Те же пухло-чувственные губы, та же лазоревая синь уцелевшего глаза, но лицо – уже не детское, покорёженное войной. Исковеркана ли душа? Только время покажет. Темань сама открыла ворота и впустила Тирлейфа. Хотелось крепко его обнять, вцепиться, согреть тем теплом, что осталось на дне её души, но она отчего-то не решилась, ограничившись тем, что приветливо взяла юношу под руку и провела в дом.
Кагерд и Онирис, как всегда, вышли ей навстречу. Малышка, завидев огромного незнакомца с чёрной повязкой и шрамом, до Темани не добежала – замерла на полпути, а потом робко спряталась позади Кагерда. Последний тоже на мгновение застыл с дрогнувшими губами и влажным блеском в глазах. Тирлейф, сняв треуголку, улыбнулся:
– Здравствуй, батюшка.
Отец и сын крепко обнялись, из-под зажмуренных век Кагерда просочилась и скатилась по щеке слеза. Темань подхватила оробевшую Онирис на руки; та испуганно уставилась на Тирлейфа во все глаза, но не плакала. Когда тот наконец перевёл на неё взгляд, малышка спрятала личико, уткнувшись Темани в шею и вцепившись в неё ручками. Тирлейф был сдержан, скованный договором, но пожирал девочку взором.
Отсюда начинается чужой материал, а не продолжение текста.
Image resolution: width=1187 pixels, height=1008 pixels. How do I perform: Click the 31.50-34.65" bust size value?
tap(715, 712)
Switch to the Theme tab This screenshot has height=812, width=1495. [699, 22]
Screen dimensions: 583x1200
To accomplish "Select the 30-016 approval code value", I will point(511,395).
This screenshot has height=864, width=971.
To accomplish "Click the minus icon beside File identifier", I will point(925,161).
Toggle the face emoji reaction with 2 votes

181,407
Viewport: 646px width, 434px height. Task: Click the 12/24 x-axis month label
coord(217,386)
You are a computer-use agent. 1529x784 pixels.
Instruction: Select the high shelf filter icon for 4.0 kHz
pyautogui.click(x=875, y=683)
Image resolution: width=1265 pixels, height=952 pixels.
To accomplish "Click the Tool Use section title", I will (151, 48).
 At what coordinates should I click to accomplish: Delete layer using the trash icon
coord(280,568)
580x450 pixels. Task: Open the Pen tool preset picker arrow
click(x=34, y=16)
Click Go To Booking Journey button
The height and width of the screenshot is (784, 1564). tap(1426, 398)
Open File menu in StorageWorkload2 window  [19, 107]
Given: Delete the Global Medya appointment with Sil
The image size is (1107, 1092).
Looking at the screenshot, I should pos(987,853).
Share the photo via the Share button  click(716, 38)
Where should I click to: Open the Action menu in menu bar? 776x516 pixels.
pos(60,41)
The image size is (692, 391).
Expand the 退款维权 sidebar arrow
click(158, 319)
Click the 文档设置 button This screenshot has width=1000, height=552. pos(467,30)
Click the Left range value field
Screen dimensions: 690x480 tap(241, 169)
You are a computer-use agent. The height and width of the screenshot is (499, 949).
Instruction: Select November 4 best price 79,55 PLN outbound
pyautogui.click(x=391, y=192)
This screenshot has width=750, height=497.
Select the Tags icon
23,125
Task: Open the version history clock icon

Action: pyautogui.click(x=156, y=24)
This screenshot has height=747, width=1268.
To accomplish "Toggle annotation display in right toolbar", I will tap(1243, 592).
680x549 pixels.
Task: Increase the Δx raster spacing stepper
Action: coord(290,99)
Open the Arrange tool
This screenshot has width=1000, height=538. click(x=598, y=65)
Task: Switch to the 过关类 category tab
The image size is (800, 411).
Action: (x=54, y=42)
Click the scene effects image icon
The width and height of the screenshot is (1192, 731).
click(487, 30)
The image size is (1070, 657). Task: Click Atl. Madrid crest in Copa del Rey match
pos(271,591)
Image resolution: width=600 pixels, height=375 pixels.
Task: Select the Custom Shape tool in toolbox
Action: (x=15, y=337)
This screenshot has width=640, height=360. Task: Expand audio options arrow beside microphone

Темань сама передала дочку ему – не могла иначе, повинуясь порыву сердца.
– Возьми её, – сказала она. – Забудь о той бумажке, которую ты подписал.
Онирис, вытаращив в ужасе глаза, пискнула и захныкала, но оправившийся от волнения Кагерд успокоительно зашептал ей:
– Не бойся, детка, всё хорошо... Мы с тобой. Видишь? Матушка здесь и я тоже. А это твой батюшка Тирлейф.
Настала очередь Тирлейфа волноваться, таять и дрожать губами. Оставив сдержанность, он жарко расцеловал личико Онирис, а та отворачивалась: видно, её пугала чёрная повязка.
– Крошка моя... Кровинка, – шептал он между поцелуями. – Не бойся, родная, я тебя не обижу... Я очень тебя люблю. Я был на войне очень далеко отсюда, но ты всегда была в моём сердце. Я думал о тебе каждый день... Каждый.